Wie gesagt, klar, geht, aber das Probewerfen soll nicht im Vordergrund stehen, sondern das Angeln, hauptsächlich mit der Multirolle; ich persönlich empfehle ja, wenn Du nur mal werfen und testen möchtest, komm doch dazu, wenn wir auf der Wiese stehen, oder mal gesondert an einen Strand, um werfen zu üben und Ruten auszuprobieren - aber wie gesagt, jeder ist willkommen zum Multicup, aber Vorrang hat klar das Angeln!


----------



## kerasounta (18. Januar 2012)

*AW: Erfahrungsthread Daiwa/Cormoran Brandungsruten 2011/12*



Abumann schrieb:


> Wie gesagt, klar, geht, aber das Probewerfen soll nicht im Vordergrund stehen, sondern das Angeln, hauptsächlich mit der Multirolle; ich persönlich empfehle ja, wenn Du nur mal werfen und testen möchtest, komm doch dazu, wenn wir auf der Wiese stehen, oder mal gesondert an einen Strand, um werfen zu üben und Ruten auszuprobieren - aber wie gesagt, jeder ist willkommen zum Multicup, aber Vorrang hat klar das Angeln!

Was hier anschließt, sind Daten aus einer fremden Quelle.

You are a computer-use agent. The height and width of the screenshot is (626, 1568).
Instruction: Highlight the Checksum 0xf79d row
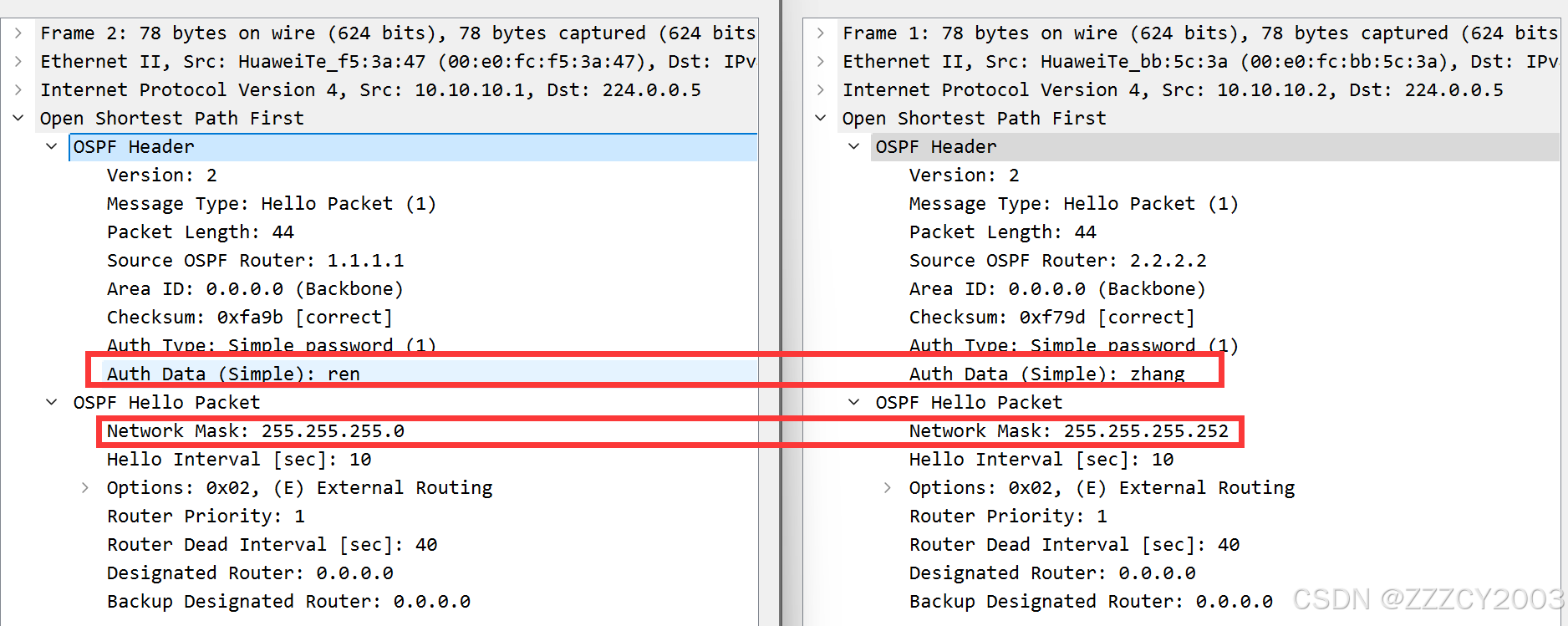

Vor allem will ich erstmal zuschauen und lernen....

wenn die Cormoran Ruten dabei hast würd ich mir die gern anguckn..

hier in OwL muss man erst kaufen und dann sieht man solche Ruten in natura..
dahabt ihr an der Küste klar nen Vorteil und auch preislich liegen da fast immer 20 % dazwischen....
habe die Preise in Hamburg und Lübeck schon gesehen..
hoffe wir sehen uns am Samstag..

Gruß Aki


----------



## Klaus S. (18. Januar 2012)

*AW: Erfahrungsthread Daiwa/Cormoran Brandungsruten 2011/12*



Abumann schrieb:


> Klar, vorbeikommen kann jeder; wer beim Cup mitangeln will sollte schon Gerät haben, aber nur zum Schauen oder Testen geht es auch so, kein Pproblem.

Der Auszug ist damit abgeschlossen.